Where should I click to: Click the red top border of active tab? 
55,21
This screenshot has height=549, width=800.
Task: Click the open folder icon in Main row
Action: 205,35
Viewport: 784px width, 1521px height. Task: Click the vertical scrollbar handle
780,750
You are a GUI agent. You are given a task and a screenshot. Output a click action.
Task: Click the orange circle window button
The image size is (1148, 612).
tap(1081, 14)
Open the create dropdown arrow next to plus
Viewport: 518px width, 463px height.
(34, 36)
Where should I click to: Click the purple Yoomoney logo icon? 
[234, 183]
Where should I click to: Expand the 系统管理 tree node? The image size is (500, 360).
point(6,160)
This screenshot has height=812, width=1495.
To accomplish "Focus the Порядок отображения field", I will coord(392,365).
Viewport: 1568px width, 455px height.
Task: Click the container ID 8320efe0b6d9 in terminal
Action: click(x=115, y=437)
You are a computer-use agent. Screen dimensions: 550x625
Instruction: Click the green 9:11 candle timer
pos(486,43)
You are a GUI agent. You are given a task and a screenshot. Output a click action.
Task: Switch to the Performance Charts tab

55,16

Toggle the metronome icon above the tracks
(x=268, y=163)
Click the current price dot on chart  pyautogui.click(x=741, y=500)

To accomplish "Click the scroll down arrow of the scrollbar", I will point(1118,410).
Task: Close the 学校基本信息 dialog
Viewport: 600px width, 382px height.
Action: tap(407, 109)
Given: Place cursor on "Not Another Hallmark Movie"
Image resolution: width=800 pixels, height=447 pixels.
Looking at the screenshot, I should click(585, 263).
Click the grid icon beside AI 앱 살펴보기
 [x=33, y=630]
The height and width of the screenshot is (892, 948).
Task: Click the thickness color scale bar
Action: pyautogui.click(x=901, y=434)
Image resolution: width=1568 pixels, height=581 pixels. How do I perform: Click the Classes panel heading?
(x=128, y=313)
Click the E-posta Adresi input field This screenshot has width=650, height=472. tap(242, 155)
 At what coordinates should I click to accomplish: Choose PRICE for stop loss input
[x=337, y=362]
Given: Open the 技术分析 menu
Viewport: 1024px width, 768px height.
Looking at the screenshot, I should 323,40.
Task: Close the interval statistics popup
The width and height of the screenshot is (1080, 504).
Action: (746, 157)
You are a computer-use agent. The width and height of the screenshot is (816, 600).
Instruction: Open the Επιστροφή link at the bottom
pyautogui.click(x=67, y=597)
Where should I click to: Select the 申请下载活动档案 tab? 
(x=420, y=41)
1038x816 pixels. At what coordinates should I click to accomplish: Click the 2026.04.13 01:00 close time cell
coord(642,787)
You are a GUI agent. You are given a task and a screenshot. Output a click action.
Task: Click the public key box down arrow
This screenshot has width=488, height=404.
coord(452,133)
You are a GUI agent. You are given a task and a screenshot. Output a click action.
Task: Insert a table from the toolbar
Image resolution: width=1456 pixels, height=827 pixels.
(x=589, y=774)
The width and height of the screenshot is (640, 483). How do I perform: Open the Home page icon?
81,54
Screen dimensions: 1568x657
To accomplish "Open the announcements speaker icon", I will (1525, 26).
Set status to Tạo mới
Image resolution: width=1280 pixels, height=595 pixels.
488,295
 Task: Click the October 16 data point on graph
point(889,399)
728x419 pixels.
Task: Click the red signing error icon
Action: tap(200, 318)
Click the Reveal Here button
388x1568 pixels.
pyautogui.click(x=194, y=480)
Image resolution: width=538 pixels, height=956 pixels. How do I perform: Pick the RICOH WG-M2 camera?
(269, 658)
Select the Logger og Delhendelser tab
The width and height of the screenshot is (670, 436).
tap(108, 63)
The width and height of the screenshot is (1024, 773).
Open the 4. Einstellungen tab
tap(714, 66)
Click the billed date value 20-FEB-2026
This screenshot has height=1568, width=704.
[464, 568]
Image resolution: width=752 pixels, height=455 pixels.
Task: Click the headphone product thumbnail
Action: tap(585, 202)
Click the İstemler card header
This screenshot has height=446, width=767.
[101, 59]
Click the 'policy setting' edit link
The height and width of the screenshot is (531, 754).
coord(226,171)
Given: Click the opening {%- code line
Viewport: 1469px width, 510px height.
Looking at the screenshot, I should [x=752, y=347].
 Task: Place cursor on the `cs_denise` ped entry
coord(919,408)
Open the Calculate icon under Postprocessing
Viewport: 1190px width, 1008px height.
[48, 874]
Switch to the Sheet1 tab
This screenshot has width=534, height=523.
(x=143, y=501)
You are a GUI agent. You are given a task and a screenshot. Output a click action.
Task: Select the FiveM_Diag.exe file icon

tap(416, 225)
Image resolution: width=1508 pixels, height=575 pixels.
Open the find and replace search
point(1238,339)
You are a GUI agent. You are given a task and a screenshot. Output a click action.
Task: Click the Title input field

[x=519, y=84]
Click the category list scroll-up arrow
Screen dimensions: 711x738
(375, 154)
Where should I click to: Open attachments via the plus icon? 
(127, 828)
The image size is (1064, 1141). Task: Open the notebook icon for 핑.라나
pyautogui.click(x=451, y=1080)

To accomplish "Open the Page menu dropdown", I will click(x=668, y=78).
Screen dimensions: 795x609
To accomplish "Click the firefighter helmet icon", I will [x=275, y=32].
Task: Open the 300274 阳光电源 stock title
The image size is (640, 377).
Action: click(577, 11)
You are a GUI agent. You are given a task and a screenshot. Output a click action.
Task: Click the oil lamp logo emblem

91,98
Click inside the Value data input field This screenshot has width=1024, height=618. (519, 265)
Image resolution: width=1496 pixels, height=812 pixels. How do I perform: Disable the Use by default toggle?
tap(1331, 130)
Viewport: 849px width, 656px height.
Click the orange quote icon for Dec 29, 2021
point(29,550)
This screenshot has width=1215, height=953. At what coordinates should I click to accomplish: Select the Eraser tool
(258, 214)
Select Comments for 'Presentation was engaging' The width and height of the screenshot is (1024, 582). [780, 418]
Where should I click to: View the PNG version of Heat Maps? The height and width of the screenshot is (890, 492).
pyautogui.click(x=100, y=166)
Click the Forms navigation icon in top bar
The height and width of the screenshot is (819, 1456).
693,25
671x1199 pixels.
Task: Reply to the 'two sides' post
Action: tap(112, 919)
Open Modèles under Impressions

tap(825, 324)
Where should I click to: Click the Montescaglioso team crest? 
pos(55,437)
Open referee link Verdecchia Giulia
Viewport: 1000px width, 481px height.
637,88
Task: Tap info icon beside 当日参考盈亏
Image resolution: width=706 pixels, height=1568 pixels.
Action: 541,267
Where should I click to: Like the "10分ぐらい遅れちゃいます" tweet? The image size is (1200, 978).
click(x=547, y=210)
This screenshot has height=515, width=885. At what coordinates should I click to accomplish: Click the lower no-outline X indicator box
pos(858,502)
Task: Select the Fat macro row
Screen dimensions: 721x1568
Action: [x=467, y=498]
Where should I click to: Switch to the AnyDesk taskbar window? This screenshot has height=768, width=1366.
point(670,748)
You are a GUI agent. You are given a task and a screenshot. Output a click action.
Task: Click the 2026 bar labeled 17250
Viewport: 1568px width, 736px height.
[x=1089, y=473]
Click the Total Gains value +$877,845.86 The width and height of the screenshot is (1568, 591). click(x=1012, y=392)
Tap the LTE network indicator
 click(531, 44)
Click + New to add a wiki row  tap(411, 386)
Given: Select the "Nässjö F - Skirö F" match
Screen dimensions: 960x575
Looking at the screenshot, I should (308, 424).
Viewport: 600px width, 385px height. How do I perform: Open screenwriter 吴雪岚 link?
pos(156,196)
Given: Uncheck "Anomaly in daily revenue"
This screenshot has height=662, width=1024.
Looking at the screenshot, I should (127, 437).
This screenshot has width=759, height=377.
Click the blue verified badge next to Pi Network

## Your instructions
Return the full listing unchanged.

## Written solution
Where should I click to: Click the red top border of active tab? 
55,21
This screenshot has height=549, width=800.
Task: Click the open folder icon in Main row
Action: 205,35
Viewport: 784px width, 1521px height. Task: Click the vertical scrollbar handle
780,750
You are a GUI agent. You are given a task and a screenshot. Output a click action.
Task: Click the orange circle window button
The image size is (1148, 612).
tap(1081, 14)
Open the create dropdown arrow next to plus
Viewport: 518px width, 463px height.
(34, 36)
Where should I click to: Click the purple Yoomoney logo icon? 
[234, 183]
Where should I click to: Expand the 系统管理 tree node? The image size is (500, 360).
point(6,160)
This screenshot has height=812, width=1495.
To accomplish "Focus the Порядок отображения field", I will coord(392,365).
Viewport: 1568px width, 455px height.
Task: Click the container ID 8320efe0b6d9 in terminal
Action: click(x=115, y=437)
You are a computer-use agent. Screen dimensions: 550x625
Instruction: Click the green 9:11 candle timer
pos(486,43)
You are a GUI agent. You are given a task and a screenshot. Output a click action.
Task: Switch to the Performance Charts tab

55,16

Toggle the metronome icon above the tracks
(x=268, y=163)
Click the current price dot on chart  pyautogui.click(x=741, y=500)

To accomplish "Click the scroll down arrow of the scrollbar", I will point(1118,410).
Task: Close the 学校基本信息 dialog
Viewport: 600px width, 382px height.
Action: tap(407, 109)
Given: Place cursor on "Not Another Hallmark Movie"
Image resolution: width=800 pixels, height=447 pixels.
Looking at the screenshot, I should click(585, 263).
Click the grid icon beside AI 앱 살펴보기
 [x=33, y=630]
The height and width of the screenshot is (892, 948).
Task: Click the thickness color scale bar
Action: pyautogui.click(x=901, y=434)
Image resolution: width=1568 pixels, height=581 pixels. How do I perform: Click the Classes panel heading?
(x=128, y=313)
Click the E-posta Adresi input field This screenshot has width=650, height=472. tap(242, 155)
 At what coordinates should I click to accomplish: Choose PRICE for stop loss input
[x=337, y=362]
Given: Open the 技术分析 menu
Viewport: 1024px width, 768px height.
Looking at the screenshot, I should 323,40.
Task: Close the interval statistics popup
The width and height of the screenshot is (1080, 504).
Action: (746, 157)
You are a computer-use agent. The width and height of the screenshot is (816, 600).
Instruction: Open the Επιστροφή link at the bottom
pyautogui.click(x=67, y=597)
Where should I click to: Select the 申请下载活动档案 tab? 
(x=420, y=41)
1038x816 pixels. At what coordinates should I click to accomplish: Click the 2026.04.13 01:00 close time cell
coord(642,787)
You are a GUI agent. You are given a task and a screenshot. Output a click action.
Task: Click the public key box down arrow
This screenshot has width=488, height=404.
coord(452,133)
You are a GUI agent. You are given a task and a screenshot. Output a click action.
Task: Insert a table from the toolbar
Image resolution: width=1456 pixels, height=827 pixels.
(x=589, y=774)
The width and height of the screenshot is (640, 483). How do I perform: Open the Home page icon?
81,54
Screen dimensions: 1568x657
To accomplish "Open the announcements speaker icon", I will (1525, 26).
Set status to Tạo mới
Image resolution: width=1280 pixels, height=595 pixels.
488,295
 Task: Click the October 16 data point on graph
point(889,399)
728x419 pixels.
Task: Click the red signing error icon
Action: tap(200, 318)
Click the Reveal Here button
388x1568 pixels.
pyautogui.click(x=194, y=480)
Image resolution: width=538 pixels, height=956 pixels. How do I perform: Pick the RICOH WG-M2 camera?
(269, 658)
Select the Logger og Delhendelser tab
The width and height of the screenshot is (670, 436).
tap(108, 63)
The width and height of the screenshot is (1024, 773).
Open the 4. Einstellungen tab
tap(714, 66)
Click the billed date value 20-FEB-2026
This screenshot has height=1568, width=704.
[464, 568]
Image resolution: width=752 pixels, height=455 pixels.
Task: Click the headphone product thumbnail
Action: tap(585, 202)
Click the İstemler card header
This screenshot has height=446, width=767.
[101, 59]
Click the 'policy setting' edit link
The height and width of the screenshot is (531, 754).
coord(226,171)
Given: Click the opening {%- code line
Viewport: 1469px width, 510px height.
Looking at the screenshot, I should [x=752, y=347].
 Task: Place cursor on the `cs_denise` ped entry
coord(919,408)
Open the Calculate icon under Postprocessing
Viewport: 1190px width, 1008px height.
[48, 874]
Switch to the Sheet1 tab
This screenshot has width=534, height=523.
(x=143, y=501)
You are a GUI agent. You are given a task and a screenshot. Output a click action.
Task: Select the FiveM_Diag.exe file icon

tap(416, 225)
Image resolution: width=1508 pixels, height=575 pixels.
Open the find and replace search
point(1238,339)
You are a GUI agent. You are given a task and a screenshot. Output a click action.
Task: Click the Title input field

[x=519, y=84]
Click the category list scroll-up arrow
Screen dimensions: 711x738
(375, 154)
Where should I click to: Open attachments via the plus icon? 
(127, 828)
The image size is (1064, 1141). Task: Open the notebook icon for 핑.라나
pyautogui.click(x=451, y=1080)

To accomplish "Open the Page menu dropdown", I will click(x=668, y=78).
Screen dimensions: 795x609
To accomplish "Click the firefighter helmet icon", I will [x=275, y=32].
Task: Open the 300274 阳光电源 stock title
The image size is (640, 377).
Action: click(577, 11)
You are a GUI agent. You are given a task and a screenshot. Output a click action.
Task: Click the oil lamp logo emblem

91,98
Click inside the Value data input field This screenshot has width=1024, height=618. (519, 265)
Image resolution: width=1496 pixels, height=812 pixels. How do I perform: Disable the Use by default toggle?
tap(1331, 130)
Viewport: 849px width, 656px height.
Click the orange quote icon for Dec 29, 2021
point(29,550)
This screenshot has width=1215, height=953. At what coordinates should I click to accomplish: Select the Eraser tool
(258, 214)
Select Comments for 'Presentation was engaging' The width and height of the screenshot is (1024, 582). [780, 418]
Where should I click to: View the PNG version of Heat Maps? The height and width of the screenshot is (890, 492).
pyautogui.click(x=100, y=166)
Click the Forms navigation icon in top bar
The height and width of the screenshot is (819, 1456).
693,25
671x1199 pixels.
Task: Reply to the 'two sides' post
Action: tap(112, 919)
Open Modèles under Impressions

tap(825, 324)
Where should I click to: Click the Montescaglioso team crest? 
pos(55,437)
Open referee link Verdecchia Giulia
Viewport: 1000px width, 481px height.
637,88
Task: Tap info icon beside 当日参考盈亏
Image resolution: width=706 pixels, height=1568 pixels.
Action: 541,267
Where should I click to: Like the "10分ぐらい遅れちゃいます" tweet? The image size is (1200, 978).
click(x=547, y=210)
This screenshot has height=515, width=885. At what coordinates should I click to accomplish: Click the lower no-outline X indicator box
pos(858,502)
Task: Select the Fat macro row
Screen dimensions: 721x1568
Action: [x=467, y=498]
Where should I click to: Switch to the AnyDesk taskbar window? This screenshot has height=768, width=1366.
point(670,748)
You are a GUI agent. You are given a task and a screenshot. Output a click action.
Task: Click the 2026 bar labeled 17250
Viewport: 1568px width, 736px height.
[x=1089, y=473]
Click the Total Gains value +$877,845.86 The width and height of the screenshot is (1568, 591). click(x=1012, y=392)
Tap the LTE network indicator
 click(531, 44)
Click + New to add a wiki row  tap(411, 386)
Given: Select the "Nässjö F - Skirö F" match
Screen dimensions: 960x575
Looking at the screenshot, I should (308, 424).
Viewport: 600px width, 385px height. How do I perform: Open screenwriter 吴雪岚 link?
pos(156,196)
Given: Uncheck "Anomaly in daily revenue"
This screenshot has height=662, width=1024.
Looking at the screenshot, I should (127, 437).
This screenshot has width=759, height=377.
Click the blue verified badge next to Pi Network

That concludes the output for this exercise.